Sanders Freed est tellement confiant dans les résultats qu'il s'efforce activement d'influencer d'autres sites de grenouilles pour qu'ils adoptent la méthode de pâturage.
« J'ai essayé de convaincre l'État et les agences fédérales de lancer des projets de pâturage afin qu'ils n'aient pas à effectuer autant de travail manuel sur leurs sites de ponte. [Elles pourraient pâturer et profiter à notre économie locale, à l'élevage et à l'agriculture. C'est un type d'écologie gagnant-gagnant-gagnant ».
Suivi de la viande bovine
Les vaches ne sont pas en reste. Tous les jours ou toutes les semaines, un camion s'arrête pour les emmener vers de l'herbe fraîche. Mais le choix de l'herbe est déterminé par la catégorie de bétail à laquelle elles appartiennent : Paires vache-veau, bétail d'élevage et bétail de finition.
« En gérant ces trois troupeaux, nous sommes en mesure de faire correspondre la disponibilité nutritionnelle de ces pâturages aux besoins de notre bétail.

Les mouvements et les traitements de chaque vache sont méticuleusement documentés et communiqués aux acheteurs. Cette transparence permet à Tracking Y d'obtenir de bons rendements sur sa viande de bœuf et constitue la pierre angulaire de son activité, l'aidant à maintenir la confiance avec ses acheteurs.
« Nous sommes vraiment fiers de partager les histoires de l'agriculture et de la production et ce à quoi cela ressemble : les bons et les mauvais jours. Nos clients aiment savoir ce qu'il en est de la viande de bœuf qu'ils donnent à leur famille.
Construire le rêve
Gérer la rotation régulière du bétail entre les pâturages, vendre le bœuf nourri à l'herbe directement aux consommateurs et fournir des rapports de transparence pour chaque vache n'est pas le travail d'une seule personne. La femme de Jake, April, et ses filles jumelles, Kaidence et Cloey (16 ans et bientôt 17), sont impliquées dans l'entreprise.
« Je ne pense pas qu'il se passe une semaine sans que nous soyons tous sur le terrain. S'il n'y avait pas d'exploitation familiale, il serait pratiquement impossible de travailler seul ».
Le fait d'avoir grandi à la ferme a permis à ses enfants de tirer d'importantes leçons de vie.

« Tout ce qui concerne le souci de l'environnement, le fait de toujours chercher ce que l'on peut faire, et même des choses comme conduire jusqu'à une propriété et apprécier une fleur en éclosion ou un aigle dans les arbres. Je pense que ce sont là des moments inoubliables qu'ils peuvent retenir ».
Mais sans propriété, il n'est pas encore question de transmettre la ferme à ses enfants.
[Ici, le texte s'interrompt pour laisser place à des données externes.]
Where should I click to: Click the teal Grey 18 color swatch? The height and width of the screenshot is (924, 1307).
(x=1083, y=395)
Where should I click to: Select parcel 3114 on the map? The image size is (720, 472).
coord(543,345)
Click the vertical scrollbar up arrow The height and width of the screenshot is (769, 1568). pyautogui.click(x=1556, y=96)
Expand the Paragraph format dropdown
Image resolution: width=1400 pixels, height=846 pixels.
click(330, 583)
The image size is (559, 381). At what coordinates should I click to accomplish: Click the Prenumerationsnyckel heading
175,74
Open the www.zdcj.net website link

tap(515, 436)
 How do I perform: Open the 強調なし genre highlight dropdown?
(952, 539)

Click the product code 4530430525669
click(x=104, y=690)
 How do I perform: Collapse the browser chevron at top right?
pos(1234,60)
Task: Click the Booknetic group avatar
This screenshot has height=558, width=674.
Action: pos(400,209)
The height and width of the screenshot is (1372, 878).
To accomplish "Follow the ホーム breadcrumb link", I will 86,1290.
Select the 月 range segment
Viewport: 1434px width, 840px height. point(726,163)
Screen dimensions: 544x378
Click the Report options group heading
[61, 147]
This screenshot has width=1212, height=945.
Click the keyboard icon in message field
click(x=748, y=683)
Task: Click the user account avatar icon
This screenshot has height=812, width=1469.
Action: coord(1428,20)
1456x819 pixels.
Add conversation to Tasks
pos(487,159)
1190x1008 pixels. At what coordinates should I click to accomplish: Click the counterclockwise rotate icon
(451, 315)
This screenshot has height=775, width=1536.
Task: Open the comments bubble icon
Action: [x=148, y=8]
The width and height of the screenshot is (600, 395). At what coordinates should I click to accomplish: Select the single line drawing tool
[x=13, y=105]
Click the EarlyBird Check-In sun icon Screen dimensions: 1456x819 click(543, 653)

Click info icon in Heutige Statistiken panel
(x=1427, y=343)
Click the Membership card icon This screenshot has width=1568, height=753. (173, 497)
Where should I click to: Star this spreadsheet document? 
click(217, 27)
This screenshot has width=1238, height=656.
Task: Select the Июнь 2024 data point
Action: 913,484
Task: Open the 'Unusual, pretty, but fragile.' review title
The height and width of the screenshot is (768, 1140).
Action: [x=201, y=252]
Même la conservation des terres louées est un défi, ils ont perdu 200 acres de propriété depuis 2015 au profit de promoteurs. « Ils ne laboureront jamais sous une maison pour planter ou faire paître une vache, donc ces acres sont partis pour toujours... »
Malgré cette adversité, Jake est reconnaissant d'avoir des clients fidèles qui se soucient de l'origine de leur bœuf.
« Nous sommes heureux lorsque les clients décident d'acheter directement au producteur, car cela nous aide vraiment à construire et à poursuivre notre rêve.